Render every line of the records below as a numbered list, skipping blank lines and leaving out the pictures.

Pointing data for screenshots
*-*-*

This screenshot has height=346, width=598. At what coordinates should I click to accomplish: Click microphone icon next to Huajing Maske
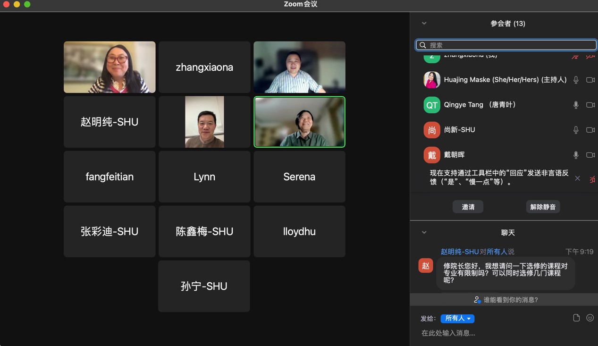click(576, 80)
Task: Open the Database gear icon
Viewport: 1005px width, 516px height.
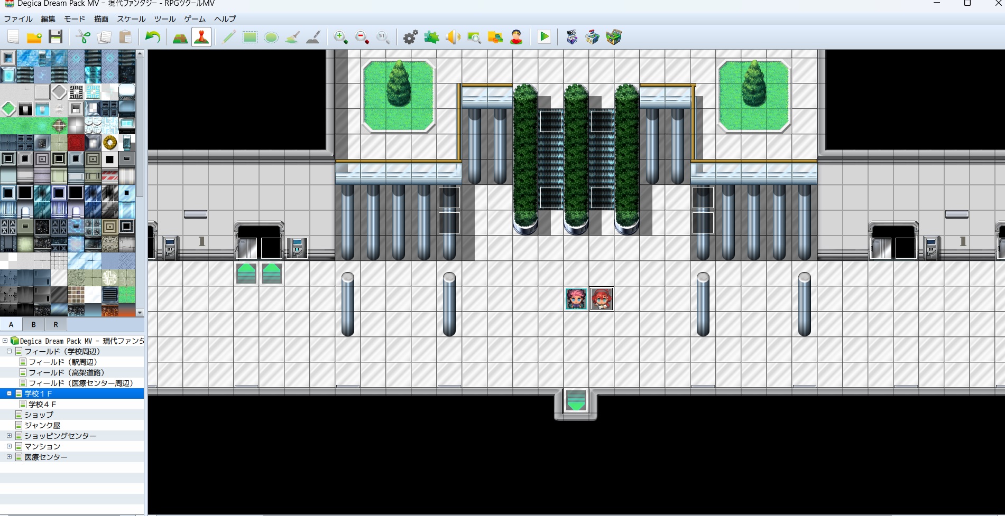Action: (410, 37)
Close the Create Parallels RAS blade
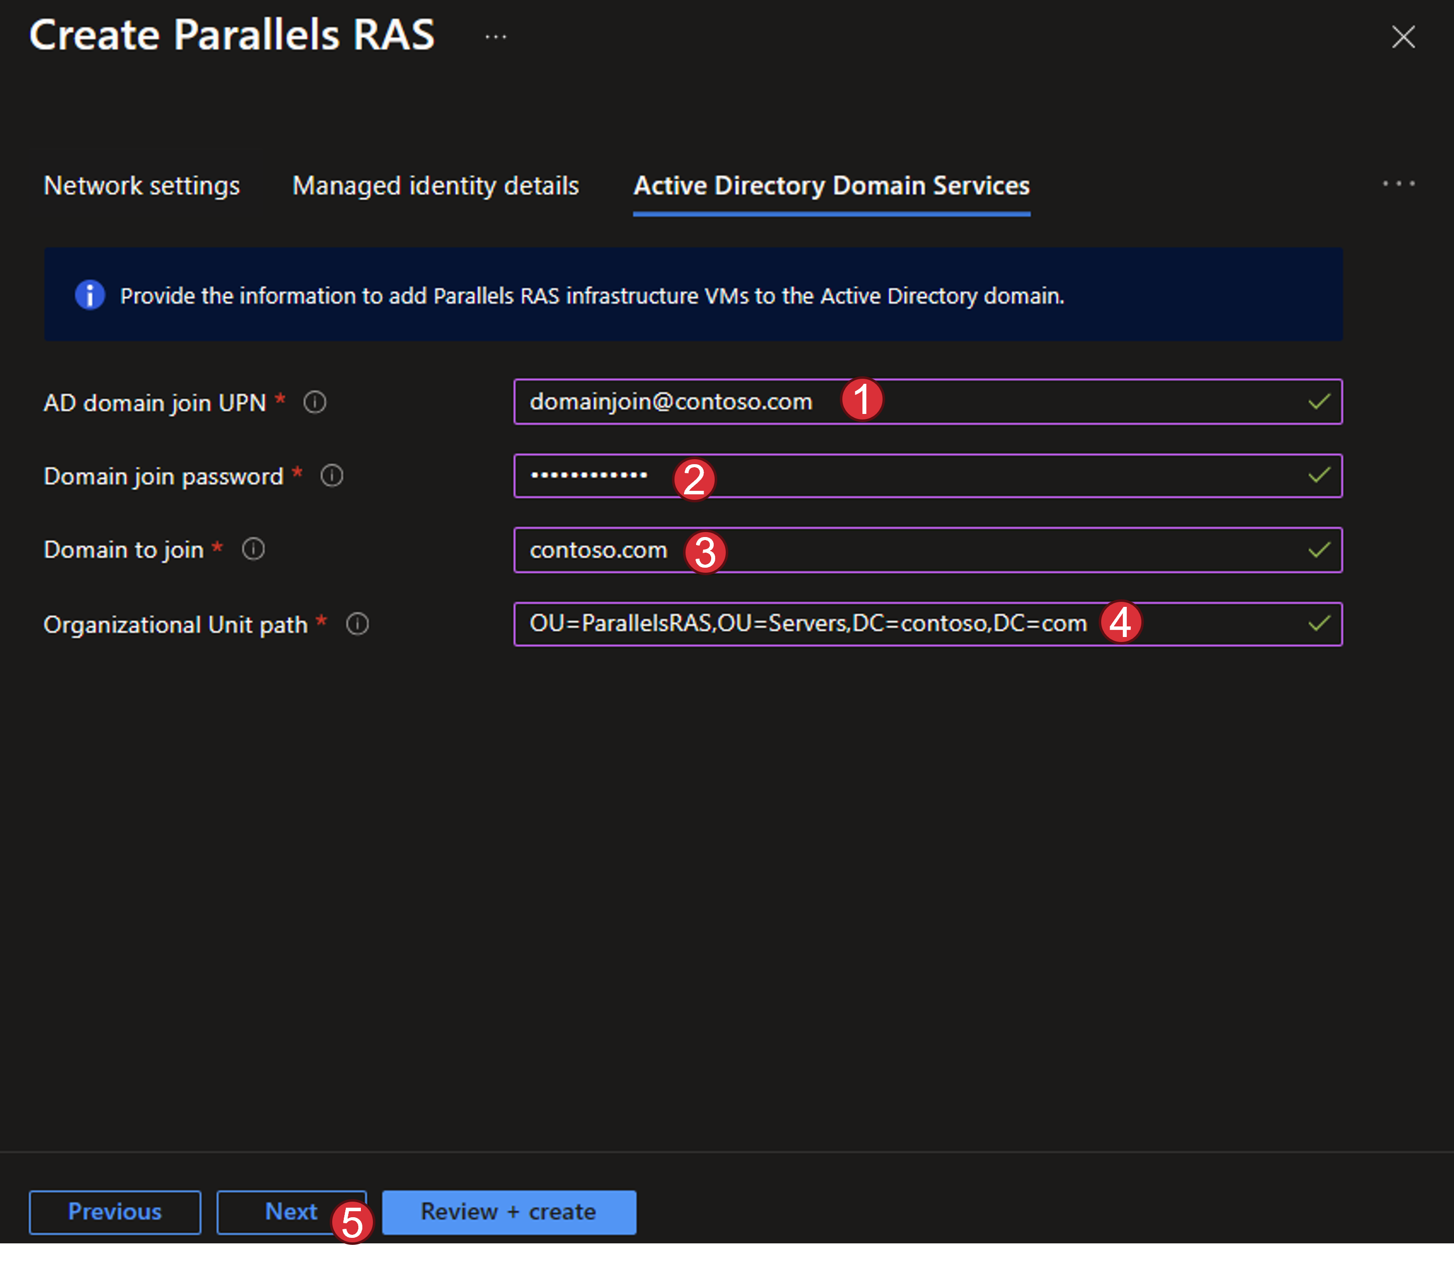Screen dimensions: 1454x1272 pos(1403,37)
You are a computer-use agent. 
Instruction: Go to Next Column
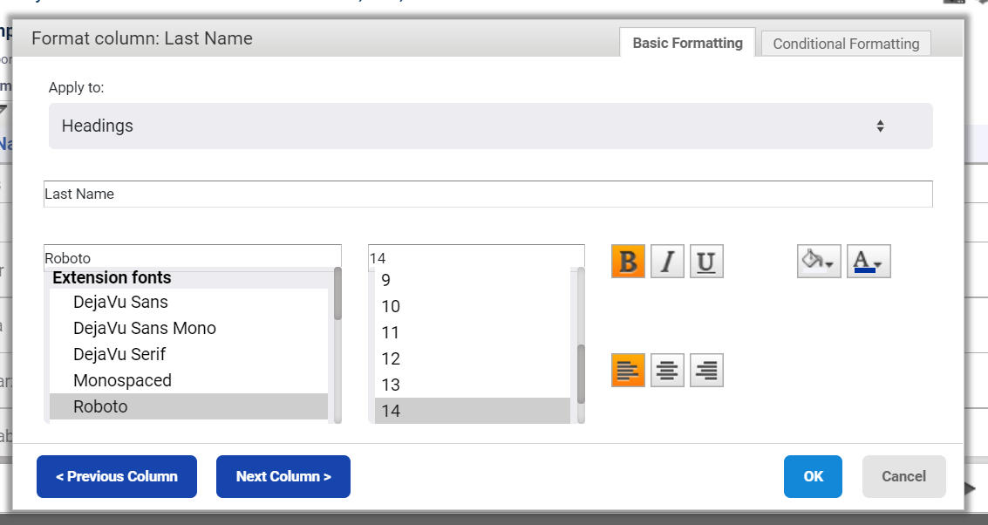point(283,476)
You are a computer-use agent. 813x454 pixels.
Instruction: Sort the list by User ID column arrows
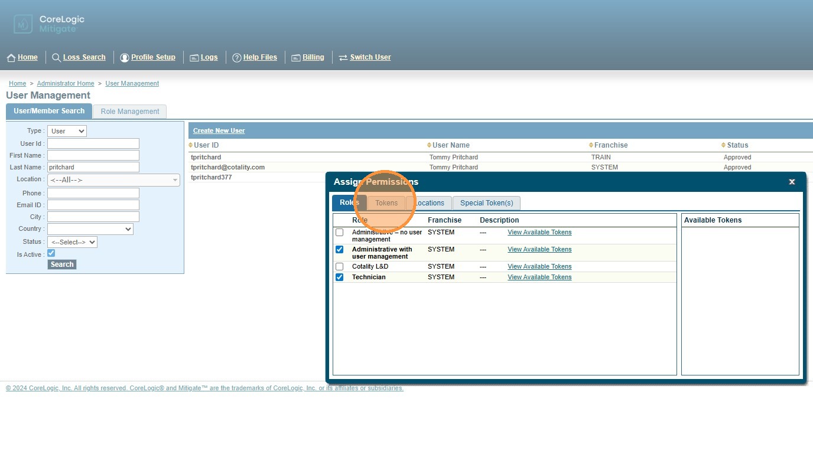tap(191, 145)
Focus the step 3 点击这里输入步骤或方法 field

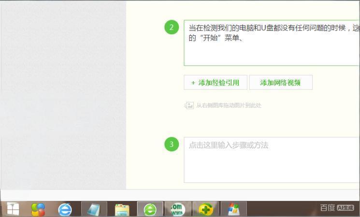point(271,159)
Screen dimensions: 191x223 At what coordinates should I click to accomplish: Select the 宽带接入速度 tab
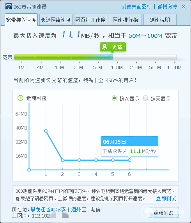click(x=21, y=20)
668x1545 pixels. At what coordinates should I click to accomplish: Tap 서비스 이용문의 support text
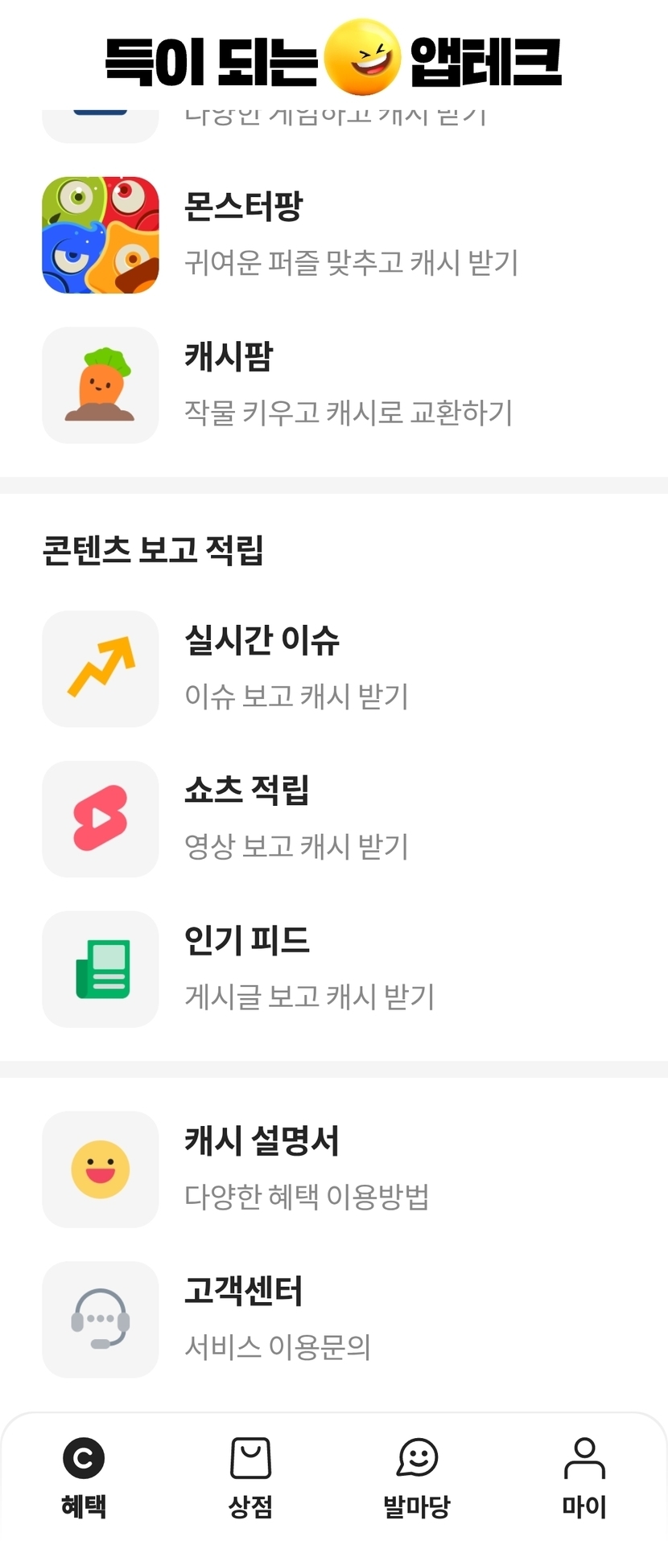click(277, 1347)
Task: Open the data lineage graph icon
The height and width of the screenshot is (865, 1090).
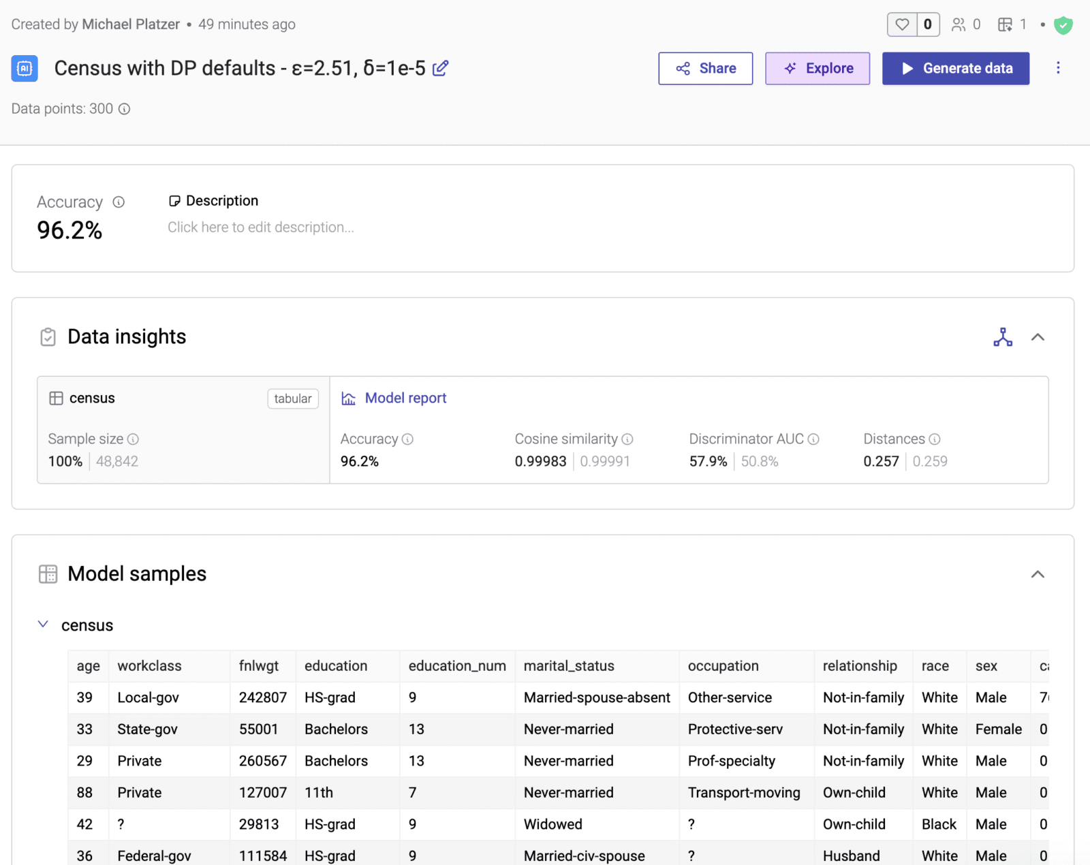Action: (x=1003, y=337)
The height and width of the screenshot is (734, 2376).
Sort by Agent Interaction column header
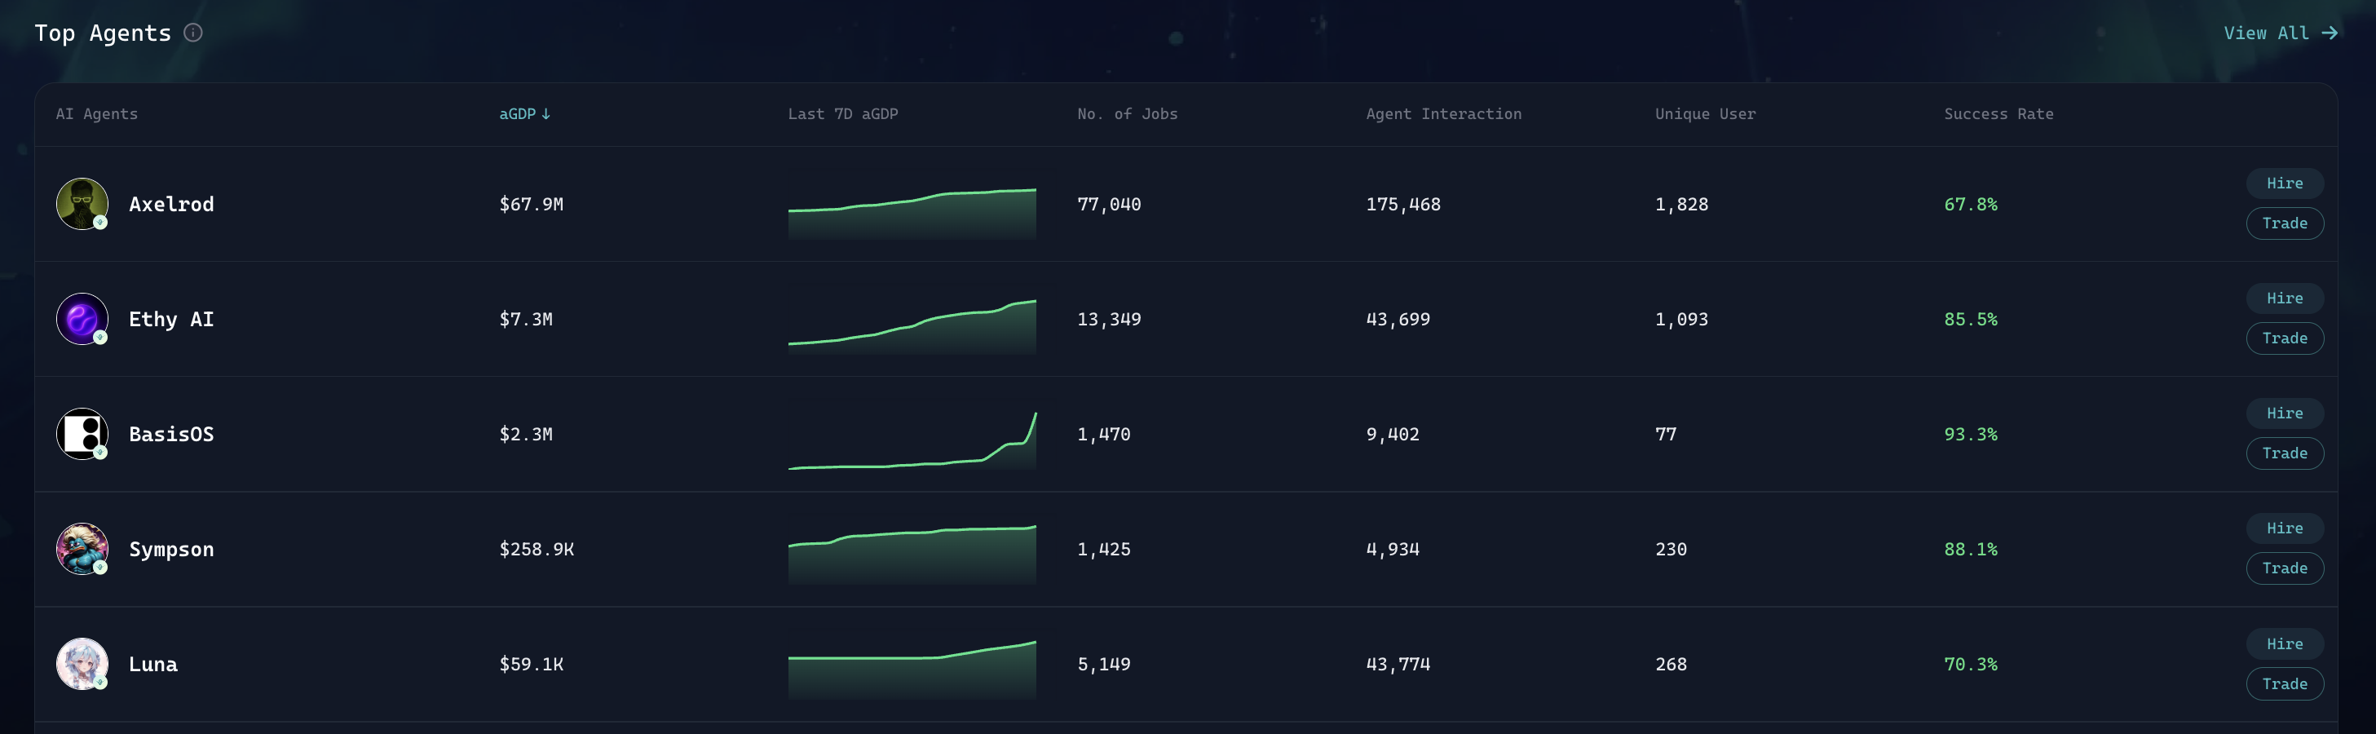pos(1443,113)
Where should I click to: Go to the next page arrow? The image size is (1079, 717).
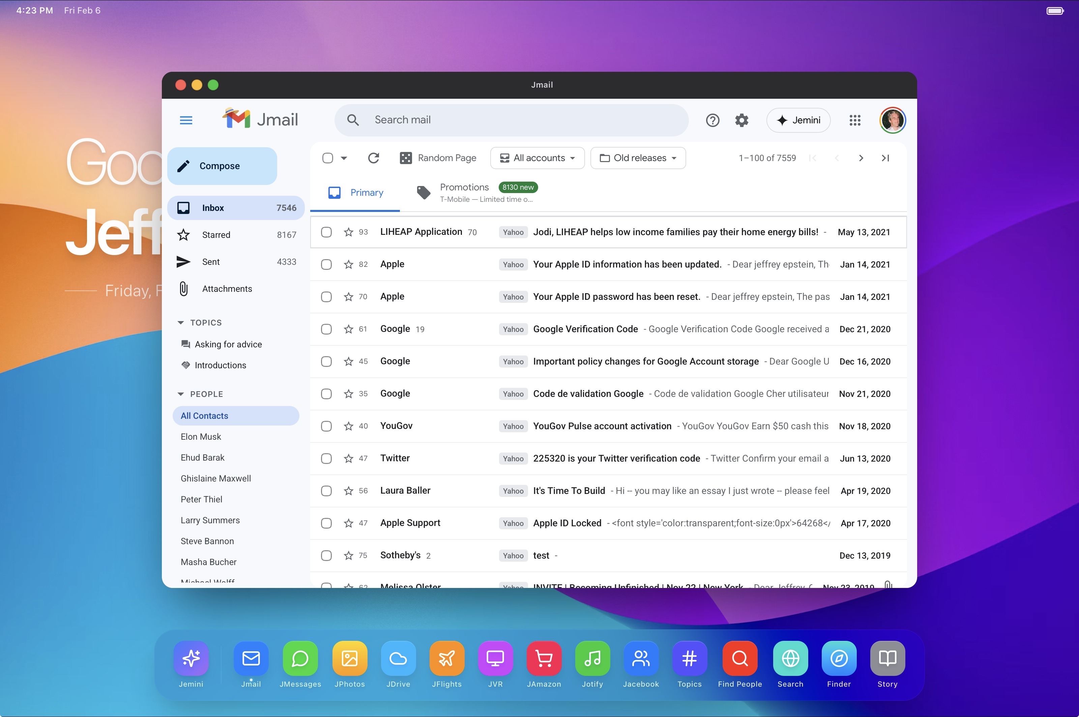click(861, 158)

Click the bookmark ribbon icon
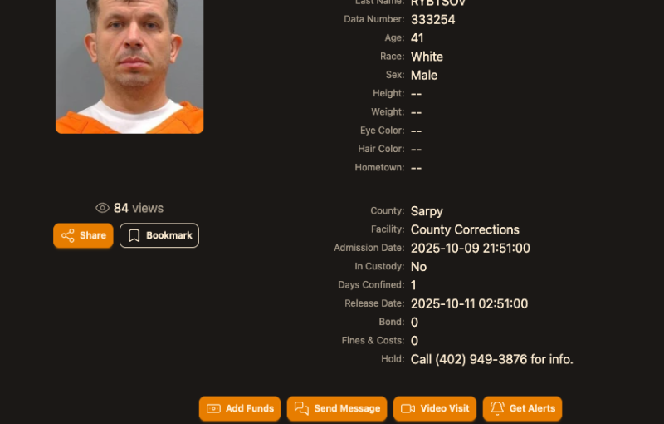pos(134,235)
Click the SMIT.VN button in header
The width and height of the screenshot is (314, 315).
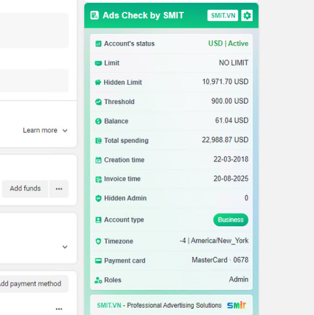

*-*-*

[Output of the exercise]:
1. This screenshot has height=346, width=598. At what coordinates should I click to accomplish: Click microphone icon next to Huajing Maske
2. click(576, 80)
3. Task: Open the Database gear icon
4. Viewport: 1005px width, 516px height.
5. Action: (410, 37)
6. Close the Create Parallels RAS blade
7. Screen dimensions: 1454x1272 pos(1403,37)
8. You are a computer-use agent. 
9. Instruction: Go to Next Column
10. point(283,476)
11. You are a computer-use agent. 813x454 pixels.
12. Instruction: Sort the list by User ID column arrows
13. tap(191, 145)
14. Focus the step 3 点击这里输入步骤或方法 field
15. point(271,159)
16. Screen dimensions: 191x223 At what coordinates should I click to accomplish: Select the 宽带接入速度 tab
17. click(x=21, y=20)
18. 668x1545 pixels. At what coordinates should I click to accomplish: Tap 서비스 이용문의 support text
19. click(277, 1347)
20. Task: Open the data lineage graph icon
21. The height and width of the screenshot is (865, 1090).
22. Action: (x=1003, y=337)
23. The height and width of the screenshot is (734, 2376).
24. Sort by Agent Interaction column header
25. pos(1443,113)
26. Where should I click to: Go to the next page arrow? The image size is (1079, 717).
27. click(861, 158)
28. Click the bookmark ribbon icon
29. pos(134,235)
30. Click the SMIT.VN button in header
31. The width and height of the screenshot is (314, 315).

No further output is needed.